Dans les 100 premières pages, la description de la famille est finement analysée, mais il n’ y a pas un personnage autre que l’auteur, pas une anecdote, rien que du général. Rien de vivant, en fait. Et ça ne parle que de lui. Alors certes je comprends que compte tenu de son fonctionnement psychique, c'est sans doute un excellent reflet de son mode de  pensée, mais, bien franchement je trouve cela rébarbatif. Cependant, malgré ces réserves stylistiques, c’est quand même plutôt intéressant cette analyse du retentissement sur la construction de la personnalité de l'auteur. D’autant qu’on y retrouve, cumulés et passés à la loupe, des dysfonctionnements qu’on retrouve de façon plus ponctuelle et moins développée dans pas mal de familles plus banales, y compris les nôtres, celle où nous avons vécue en tant qu'enfant et celle que nous avons construite pour nos enfants.

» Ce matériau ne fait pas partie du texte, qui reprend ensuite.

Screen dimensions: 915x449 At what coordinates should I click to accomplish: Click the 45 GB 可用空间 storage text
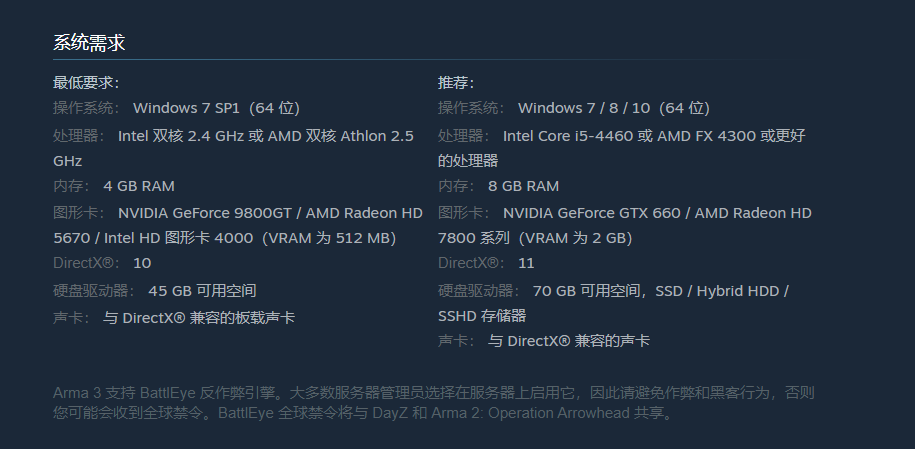(202, 291)
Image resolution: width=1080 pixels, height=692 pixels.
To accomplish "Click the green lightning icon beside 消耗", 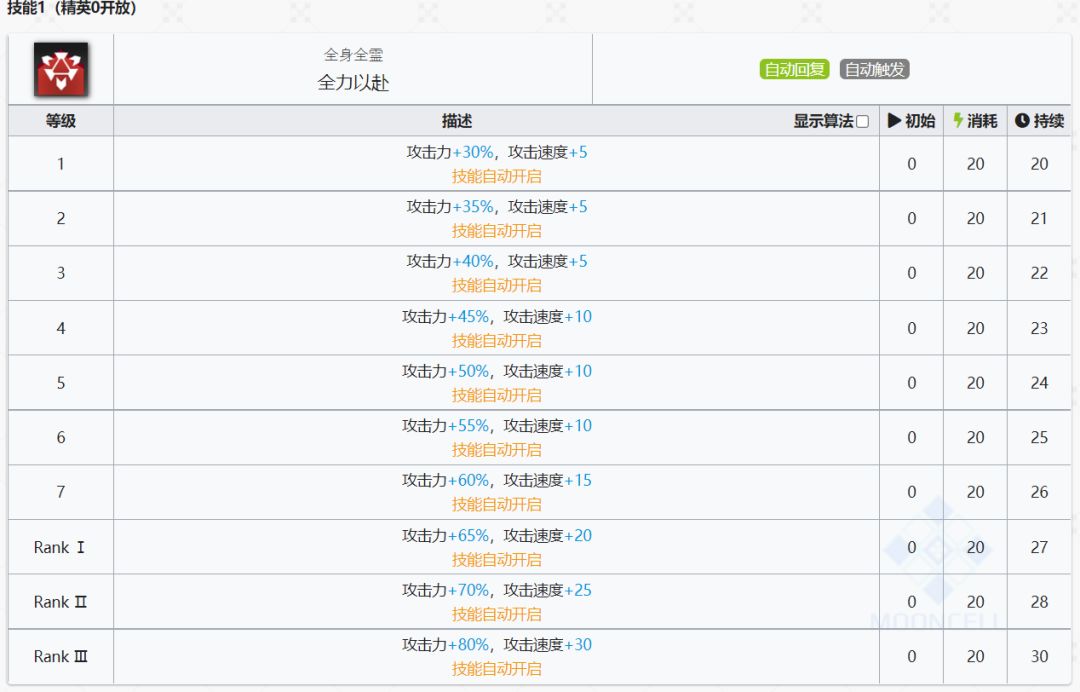I will 958,121.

Dans la 2e partie, la dépression, puis le cancer, se déclarent. On quitte le récit pour passer à l’essai.Zorn tente de nous expliquer la filiation directe entre ces 3 phénomènes : son éducation, sa dépression et son cancer.  En fait il ne tente pas, il postule. Et je dois dire que je ne suis pas arrivée à comprendre en quoi l’arrivée du cancer était une joie. Parce que cela le conforte dans ses idées et sa  pensée magique ?
Au niveau médical, il y a des choses très vraies, sur la nécessité de nommer le mal, et la maladie. On  est en 1977 et que c'était encore moins évident que maintenant à cette époque. Par contre le lien éducation-personnalité-cancer est pour moi tout à fait inacceptable, en tout cas sous cette forme (ce qui ne revient pas du tout à nier les troubles psychosomatiques, ni le rôle du stress sur le déclenchement des maladies, ni  la relation psychologique/somatique)

Enfin, 3ème partie,  l’ essai se fait de plus en plus marqué. C’ est  une réflexion sur ce qui pourrait se résumer à la bourgeoisie et le mal, voire la bourgeoisie suisse et le mal .Tout ceci est assez simpliste, ou parfois totalement confus pour moi, et ma gêne est aggravée par la tendance aux généralités assénées comme vérités.

Zorn montre le caractère apparemment inéluctable des choses : j'ai été élevé dans  une famille hypocrite, sans affect, uniquement préoccupée de sa respectabilité, je suis donc devenu un homme inapte au monde, j'ai donc fait une dépression, j'ai donc eu un cancer. Je n'en veux à personne parce que mes pauvres parents ne sont cela que parce que leurs propres parents étaient déjà de pauvres parents éduqués dans une ambiance délétère… Cette vison est totalement pessimiste et fataliste.

Mais  son analyse évoluant, il prend enfin distance par rapport à son milieu. C’est ici qu’on peut voir comme une révolte, qu’enfin on voit Zorn s’éveiller, qu’on n’ a plus envie de lui donner des coups de pieds dans les fesses. Il appelle au rejet de ces valeurs et à la révolution. Mais  lui-même n’en sera jamais acteur, il est trop longtemps resté fondamentalement bourgeois lui-même dans son inaptitude à transgresser et rebondir. Car au final, il est pris dans une espèce de filet où le cancer lui refuse un avenir dans lequel il pourrait (dit-il), devenir autre. On se demande si ce filet ne le réjouit pas, d’ailleurs, permettant de justifier son incapacité à  quitter ce carcan qu'on lui a imposé : malheureusement, il est trop tard.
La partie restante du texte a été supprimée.